- Supreme Court of the United States

Argued January 16, 1979 Decided May 14, 1979
- Full case name: Griffin Bell, Attorney General, et al. v. Wolfish, et al.
- Citations: 441 U.S. 520 (more) 99 S. Ct. 1861; 60 L. Ed. 2d 447; 1979 U.S. LEXIS 100

Case history
- Prior: U.S. ex rel. Wolfish v. Levi, 439 F. Supp. 114 (S.D.N.Y. 1977), aff'd in part, rev'd in part sub nom. Wolfish v. Levi, 573 F.2d 118 (2d Cir. 1978); cert. granted, 439 U.S. 816 (1978).
- Subsequent: Vacated and remanded, Wolfish v. Levi, 681 F.2d 803 (2d Cir. 1981).

Holding
- The Fourth Amendment does not prohibit strip searches and similar intrusive conduct against persons being held in federal detention while awaiting trial.

Court membership
- Chief Justice Warren E. Burger Associate Justices William J. Brennan Jr. · Potter Stewart Byron White · Thurgood Marshall Harry Blackmun · Lewis F. Powell Jr. William Rehnquist · John P. Stevens

Case opinions
- Majority: Rehnquist, joined by Burger, Stewart, White, Blackmun
- Concur/dissent: Powell
- Dissent: Marshall
- Dissent: Stevens, joined by Brennan

Laws applied
- U.S. Const., amend. IV

= Bell v. Wolfish =

Bell v. Wolfish, 441 U.S. 520 (1979), is a case in which the United States Supreme Court addressed the constitutionality of various conditions of confinement of inmates held in federal short-term detention facilities. The Court narrowly found that while treatment of pre-trial detainees is subject to constraint by the First, Fifth, and Fourteenth Amendments,^{[2]} all of the policies challenged in the case passed constitutional scrutiny.

==Factual background ==
Inmates at the Metropolitan Correctional Center (MCC) filed a class action suit challenging the constitutionality of several conditions of their confinement. Opened in 1975 in New York City, the MCC served as a federally-operated short-term detention facility mainly for defendants awaiting trial at one of three federal district courts located in the New York City area.

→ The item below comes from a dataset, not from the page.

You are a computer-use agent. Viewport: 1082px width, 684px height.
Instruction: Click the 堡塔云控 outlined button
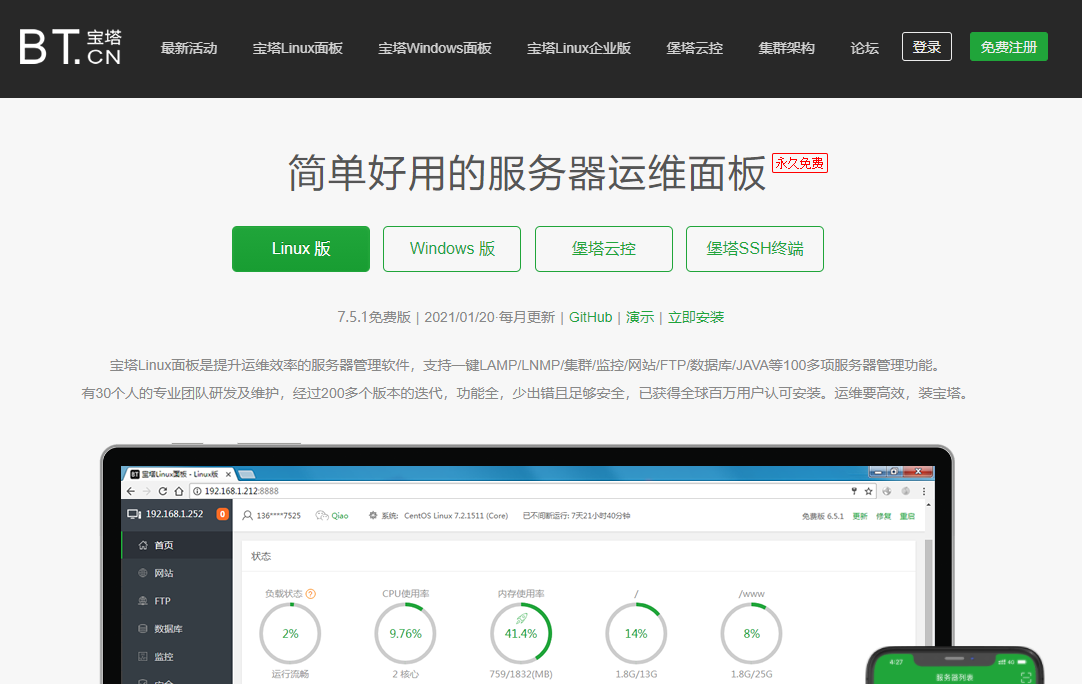click(x=603, y=249)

Though the MCC was initially constructed to house some 449 inmates, administrators were quickly forced to double-bunk inmates to accommodate the "unprecedented" increase in new detainees. In their complaint, petitioners argued that this practice of double-bunking inmates awaiting trial was unconstitutional. They also made claims against various MCC policies, including the "undue length of confinement, improper searches, inadequate recreational, educational, and employment opportunities, insufficient staff, and objectionable restrictions on the purchase and receipt of personal items and books."

== Procedural history ==
After certifying the case as a class action, the U.S. District Court for the Southern District of New York enjoined the MCC practices challenged by petitioners, holding that inmates could only be deprived of liberty as a matter of "compelling necessity." On appeal, the U.S. Court of Appeals for the Second Circuit affirmed nearly all of the District Court's rulings, including the due process standard the District Court utilized in enjoining the MCC's practices. The Court of Appeals did not affirm the District Court's Eighth Amendment analysis related to convicted inmates at the MCC awaiting sentencing or transfer, and instead remanded that issue to the District Court.

The Supreme Court of the United States granted certiorari on October 2, 1978.

== Majority opinion ==

=== Double-bunking ===
In its majority opinion, the Supreme Court reversed the Court of Appeals. First, it noted that the “compelling necessity” standard on which the Court of Appeals relied was not grounded in the Constitution. Rather, the Court held, in order to evaluate whether conditions of pre-trial confinement violate an inmate's guarantee of due process, a court must determine whether those conditions “amount to punishment of the detainee”. Because the MCC's practice of double-bunking did not amount to punishment, the policy did not violate the due process clause of the Fifth Amendment.^{[2][3]}

=== Other challenged practices ===
The Court also determined that the policy of prohibiting detainees from receiving hard-cover books not mailed directly from the publisher did not violate the First Amendment. In addition, the Court held that the practice of prohibiting detainees from receiving packages from outside the facility was not a due process violation under the Fifth Amendment. Nor, in the Court's opinion, was the practice of performing body cavity searches on detainees after contact visits a violation of the Fourth Amendment.

Finally, the Court held that none of these practices constituted punishment within the meaning of the Fifth Amendment.